#### Exercise prompt:
Repeat the material below, substituting "screen assistant" for every occurrence of "computer-use agent" and leaving everything else unchanged.

#### Information given:
— Begin —

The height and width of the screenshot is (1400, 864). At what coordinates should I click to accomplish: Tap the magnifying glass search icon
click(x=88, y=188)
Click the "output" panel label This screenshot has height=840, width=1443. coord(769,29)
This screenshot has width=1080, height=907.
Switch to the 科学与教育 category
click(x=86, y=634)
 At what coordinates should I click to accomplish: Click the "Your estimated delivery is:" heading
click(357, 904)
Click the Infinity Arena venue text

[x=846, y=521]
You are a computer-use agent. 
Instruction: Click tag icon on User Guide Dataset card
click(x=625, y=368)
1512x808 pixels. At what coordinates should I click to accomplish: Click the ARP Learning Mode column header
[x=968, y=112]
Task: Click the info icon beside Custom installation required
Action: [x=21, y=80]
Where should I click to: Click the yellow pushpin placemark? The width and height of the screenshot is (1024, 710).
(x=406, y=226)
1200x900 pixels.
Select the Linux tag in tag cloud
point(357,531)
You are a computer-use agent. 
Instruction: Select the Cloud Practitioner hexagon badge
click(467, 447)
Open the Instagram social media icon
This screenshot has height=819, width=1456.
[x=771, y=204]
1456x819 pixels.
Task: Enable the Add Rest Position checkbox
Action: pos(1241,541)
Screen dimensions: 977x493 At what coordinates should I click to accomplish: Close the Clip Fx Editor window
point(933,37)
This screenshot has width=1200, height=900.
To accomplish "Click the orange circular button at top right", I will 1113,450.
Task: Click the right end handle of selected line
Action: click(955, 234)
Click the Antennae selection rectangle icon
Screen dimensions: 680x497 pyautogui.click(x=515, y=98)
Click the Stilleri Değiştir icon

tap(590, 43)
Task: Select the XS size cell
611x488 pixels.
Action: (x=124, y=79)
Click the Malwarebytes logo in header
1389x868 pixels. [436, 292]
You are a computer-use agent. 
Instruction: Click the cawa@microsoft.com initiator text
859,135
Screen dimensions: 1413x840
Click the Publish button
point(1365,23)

— End —

#### Complete output:
The height and width of the screenshot is (1400, 864). At what coordinates should I click to accomplish: Tap the magnifying glass search icon
click(x=88, y=188)
Click the "output" panel label This screenshot has height=840, width=1443. coord(769,29)
This screenshot has width=1080, height=907.
Switch to the 科学与教育 category
click(x=86, y=634)
 At what coordinates should I click to accomplish: Click the "Your estimated delivery is:" heading
click(357, 904)
Click the Infinity Arena venue text

[x=846, y=521]
You are a screen assistant. 
Instruction: Click tag icon on User Guide Dataset card
click(x=625, y=368)
1512x808 pixels. At what coordinates should I click to accomplish: Click the ARP Learning Mode column header
[x=968, y=112]
Task: Click the info icon beside Custom installation required
Action: [x=21, y=80]
Where should I click to: Click the yellow pushpin placemark? The width and height of the screenshot is (1024, 710).
(x=406, y=226)
1200x900 pixels.
Select the Linux tag in tag cloud
point(357,531)
You are a screen assistant. 
Instruction: Select the Cloud Practitioner hexagon badge
click(467, 447)
Open the Instagram social media icon
This screenshot has height=819, width=1456.
[x=771, y=204]
1456x819 pixels.
Task: Enable the Add Rest Position checkbox
Action: pos(1241,541)
Screen dimensions: 977x493 At what coordinates should I click to accomplish: Close the Clip Fx Editor window
point(933,37)
This screenshot has width=1200, height=900.
To accomplish "Click the orange circular button at top right", I will 1113,450.
Task: Click the right end handle of selected line
Action: click(955, 234)
Click the Antennae selection rectangle icon
Screen dimensions: 680x497 pyautogui.click(x=515, y=98)
Click the Stilleri Değiştir icon

tap(590, 43)
Task: Select the XS size cell
611x488 pixels.
Action: (x=124, y=79)
Click the Malwarebytes logo in header
1389x868 pixels. [436, 292]
You are a screen assistant. 
Instruction: Click the cawa@microsoft.com initiator text
859,135
Screen dimensions: 1413x840
Click the Publish button
point(1365,23)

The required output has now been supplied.